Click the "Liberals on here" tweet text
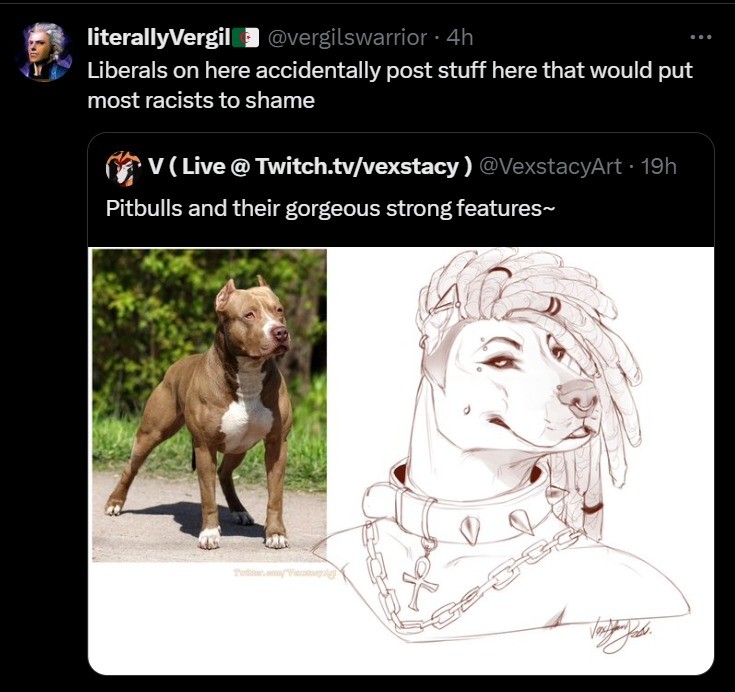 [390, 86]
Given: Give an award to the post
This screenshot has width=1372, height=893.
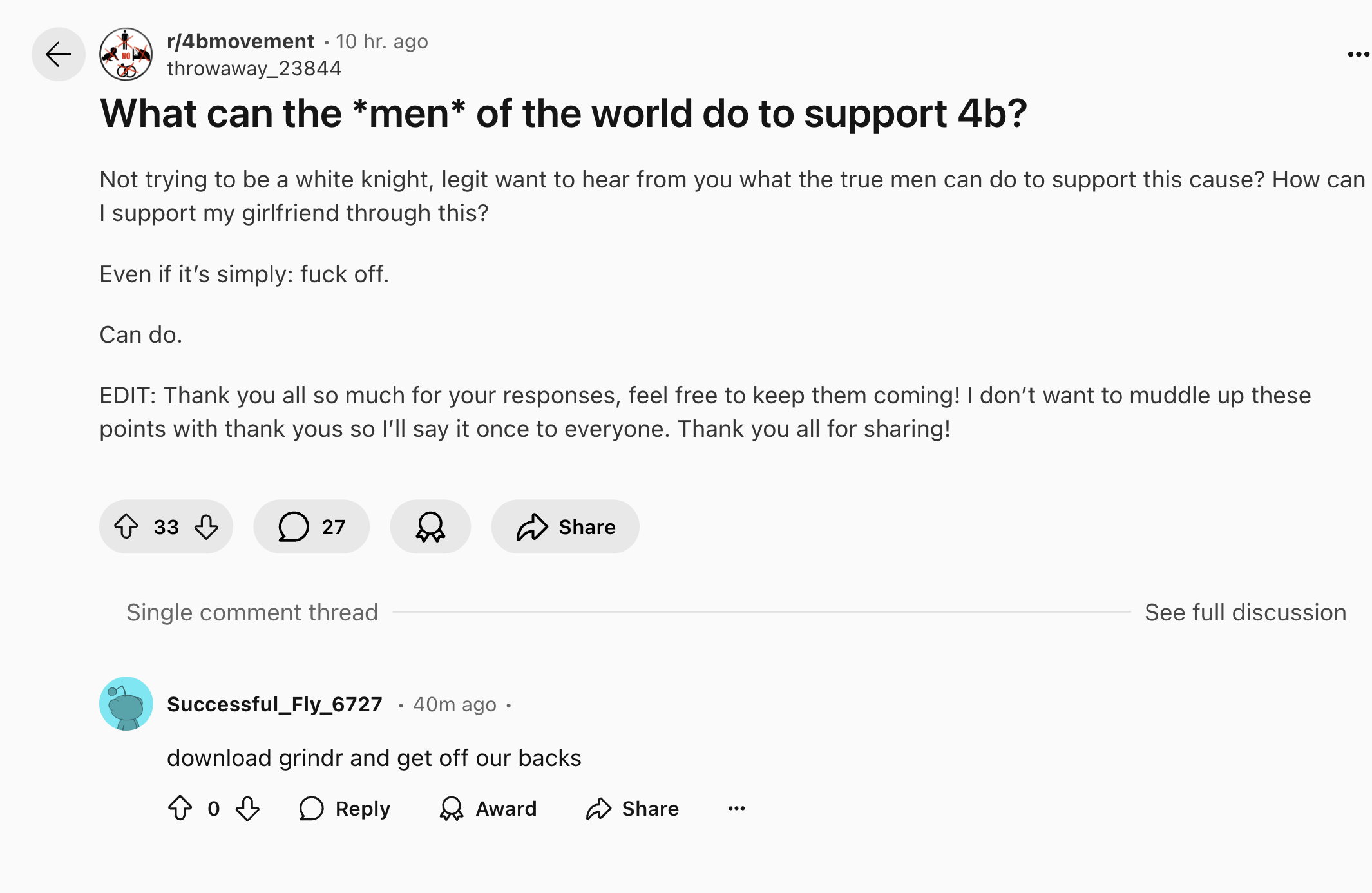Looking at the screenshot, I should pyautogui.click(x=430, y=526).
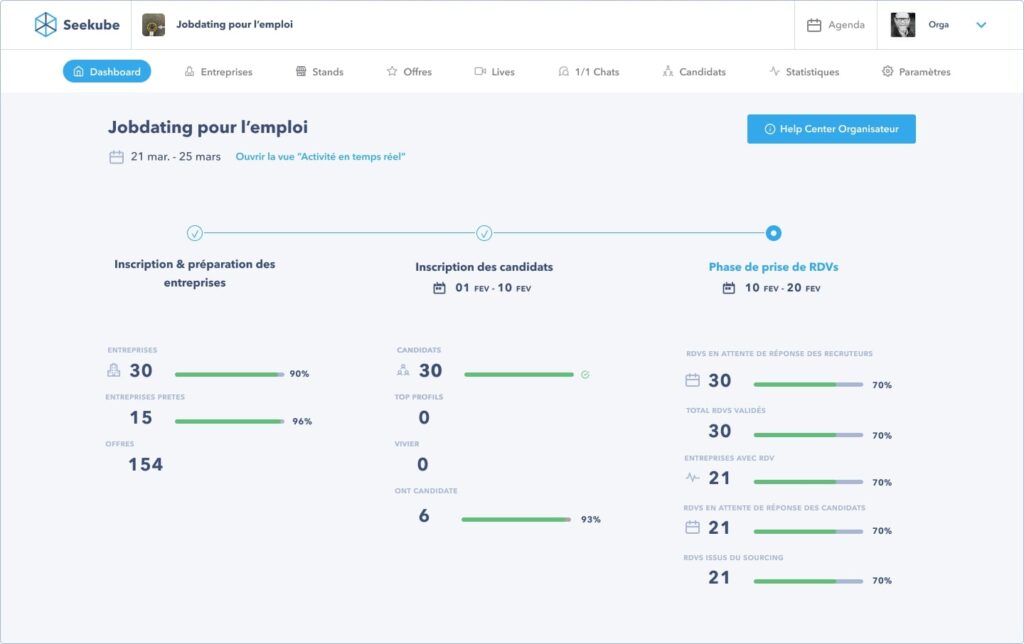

---*---

Would you retype every record above exactly, leaving out the pictures?

§ **Solution to the problem**:
Click the "Liberals on here" tweet text
 [390, 86]
Given: Give an award to the post
This screenshot has width=1372, height=893.
Looking at the screenshot, I should pyautogui.click(x=430, y=526).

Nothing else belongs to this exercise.